L’AgTech revient à l’essentielPublié le 25 septembre 2017 par Marie-Laure HUSTACHE

Les 6 points à retenir de l’agridébat « Agtech : entre promesses et réalités » organisé le mardi 19 septembre 2017 par le think tank saf agr’iDées.

1/ Les experts de l’AgTech prônent dorénavant une approche holistique

Définie comme « l’ensemble des technologies utilisées dans le monde agricole » (des plateformes de marché aux capteurs, en passant par les biotechnologies agricoles, la robotique ou encore les fermes verticales, le cofarming etc.), l’AgTech s’apparente désormais davantage à une « AgFoodTech », tant l’inter-connectivité « du champ à l’assiette » oblige aujourd’hui à saisir l’ensemble de la chaîne alimentaire, sans séparer l’amont de l’aval. Une approche globale partagée  par les intervenants de la table-ronde, dont Nicolas Ferras, Directeur d’In Vivo Invest actuellement en train de piloter le programme d‘open innovation sur l’ensemble de la foodchain In Vivo Quest.

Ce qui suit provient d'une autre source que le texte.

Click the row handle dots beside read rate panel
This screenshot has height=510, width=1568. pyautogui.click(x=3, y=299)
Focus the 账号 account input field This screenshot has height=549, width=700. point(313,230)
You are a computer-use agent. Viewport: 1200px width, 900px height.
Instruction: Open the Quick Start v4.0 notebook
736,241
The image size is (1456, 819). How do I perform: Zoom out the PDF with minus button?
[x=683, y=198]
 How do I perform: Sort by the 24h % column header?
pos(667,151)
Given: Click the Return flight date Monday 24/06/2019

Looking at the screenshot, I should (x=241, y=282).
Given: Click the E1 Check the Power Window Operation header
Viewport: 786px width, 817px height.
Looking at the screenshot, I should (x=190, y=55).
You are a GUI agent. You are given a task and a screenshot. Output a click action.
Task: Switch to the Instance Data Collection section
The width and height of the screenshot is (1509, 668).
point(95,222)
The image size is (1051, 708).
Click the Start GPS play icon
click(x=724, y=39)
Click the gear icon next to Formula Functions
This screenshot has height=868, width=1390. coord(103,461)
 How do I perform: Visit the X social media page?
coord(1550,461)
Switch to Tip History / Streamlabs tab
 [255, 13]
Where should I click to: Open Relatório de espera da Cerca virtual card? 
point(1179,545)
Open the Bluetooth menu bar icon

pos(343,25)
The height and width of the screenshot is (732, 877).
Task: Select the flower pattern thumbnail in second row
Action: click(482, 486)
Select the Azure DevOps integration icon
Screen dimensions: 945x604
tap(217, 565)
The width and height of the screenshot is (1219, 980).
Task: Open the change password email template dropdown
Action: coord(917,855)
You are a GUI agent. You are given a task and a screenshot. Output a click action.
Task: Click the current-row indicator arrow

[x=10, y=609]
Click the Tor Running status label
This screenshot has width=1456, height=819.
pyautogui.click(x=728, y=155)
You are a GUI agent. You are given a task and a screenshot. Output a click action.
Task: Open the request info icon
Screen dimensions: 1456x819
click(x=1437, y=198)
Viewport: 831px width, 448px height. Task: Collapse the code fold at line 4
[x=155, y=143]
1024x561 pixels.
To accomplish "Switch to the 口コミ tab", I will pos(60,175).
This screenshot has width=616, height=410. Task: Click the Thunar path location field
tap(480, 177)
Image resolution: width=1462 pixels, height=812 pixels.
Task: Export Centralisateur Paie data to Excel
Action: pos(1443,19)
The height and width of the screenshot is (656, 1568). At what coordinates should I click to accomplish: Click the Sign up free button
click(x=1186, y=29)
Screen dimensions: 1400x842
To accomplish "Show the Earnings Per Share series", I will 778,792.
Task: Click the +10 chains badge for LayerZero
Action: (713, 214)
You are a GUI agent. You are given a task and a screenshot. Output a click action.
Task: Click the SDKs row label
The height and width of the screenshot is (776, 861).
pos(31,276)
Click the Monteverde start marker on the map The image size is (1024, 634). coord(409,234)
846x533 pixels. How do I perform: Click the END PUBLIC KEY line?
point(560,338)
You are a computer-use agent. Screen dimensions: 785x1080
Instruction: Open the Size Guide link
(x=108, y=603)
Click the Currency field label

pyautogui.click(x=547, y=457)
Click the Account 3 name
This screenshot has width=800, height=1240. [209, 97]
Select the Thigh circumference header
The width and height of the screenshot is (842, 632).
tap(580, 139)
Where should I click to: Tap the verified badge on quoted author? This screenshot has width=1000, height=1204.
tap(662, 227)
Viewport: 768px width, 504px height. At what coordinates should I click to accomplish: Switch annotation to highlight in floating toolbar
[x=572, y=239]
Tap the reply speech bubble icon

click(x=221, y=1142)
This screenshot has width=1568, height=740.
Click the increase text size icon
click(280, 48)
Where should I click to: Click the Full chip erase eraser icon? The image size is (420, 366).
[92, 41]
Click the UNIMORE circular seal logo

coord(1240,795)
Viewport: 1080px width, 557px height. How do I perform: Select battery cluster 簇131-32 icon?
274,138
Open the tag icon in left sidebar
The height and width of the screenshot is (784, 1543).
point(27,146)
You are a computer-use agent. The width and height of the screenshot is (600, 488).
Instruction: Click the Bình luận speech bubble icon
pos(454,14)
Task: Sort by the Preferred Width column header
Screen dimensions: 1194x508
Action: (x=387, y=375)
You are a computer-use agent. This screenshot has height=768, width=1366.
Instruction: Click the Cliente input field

2/ Retour au pragmatisme, aux innovations pratiques et aux services clairement validés par les agriculteurs

 Place aux investissements dans les innovations à forte valeur-ajoutée et à déploiement rapide (génétique, alimentation de précision pour animaux et plantes etc.) et aux places de marché (« marketplaces ») où s’échangent services et produits entre communautés d’acteurs agricole. L’usage de nombreuses technologies se révèlent en effet plus complexe (ainsi que le souligne  un article du Washington Post partagé et commenté lors de l’agr’iDébat). Riadh Shaïek, partner chez EMERTEC, autre fond d’amorçage « earlystage » soutenant notamment les start-ups Ynsect, Algaia, Naïo technonologies et Sencrop) invité à débattre le 19 septembre, a confirmé la montée des solutions technologiques et de services « simples et qui ne coûtent pas cher », plus rapidement adoptées par les utilisateurs.

3/ Simplifier les procédures pour se simplifier la vie

C’est ce qu’ont bien compris les deux représentants de start-ups agricoles présents le 19 septembre. En treize mois d’existence, Sencrop, a pu installer 1000 capteurs agro-météo dans les parcelles. « En ayant eu dès le début l’intuition de fonctionner sur le mode collaboratif et collectif, nous avons choisi de démocratiser notre offre : nos capteurs sont disponibles à partir de 300 euros (hors coût d’abonnement). » résume Martin Ducroquet, cofondateur de Sencrop, lui –même issu du monde agricole. Lancée en décembre 2016, la plateforme EchangeParcelle fédère aujourd’hui 950 agriculteurs, qui utilisent son service gratuit d’échanges de parcelles à distance. « Le co-farming est le mode d’agriculture du 21ème siècle. Rapprocher les parcelles cultivées c’est économique, environnemental et social, bref durable ! » explique avec enthousiasme son cofondateur Mickaël Jacquemin.

4/ Rester responsable, autonome et… innovant !

Remy Heim, agriculteur alsacien pionner de l’AgTech, convaincu depuis des années par l’intérêt de la « geodata », a tenu à exposer « ses » réalités de producteur : sur son exploitation de 40 hectares, il pratique au quotidien le pilotage des tracteurs et outils par GPS, la localisation du trafic sur les parcelles (CTF), la traçabilité totale, l’analyse des données, la modulation intra-parcellaire des intrants. Parmi les freins qu’il estime nécessaire de lever encore pour que l’AgTech atteigne efficacement le monde agricole, il cite notamment le problème récurrent des « zones blanches numériques », le coût de l’investissement de départ pour s’équiper en technologies ou encore le manque de formation pour « maîtriser un nouveau métier et de nouvelles compétences d’agrimanager ».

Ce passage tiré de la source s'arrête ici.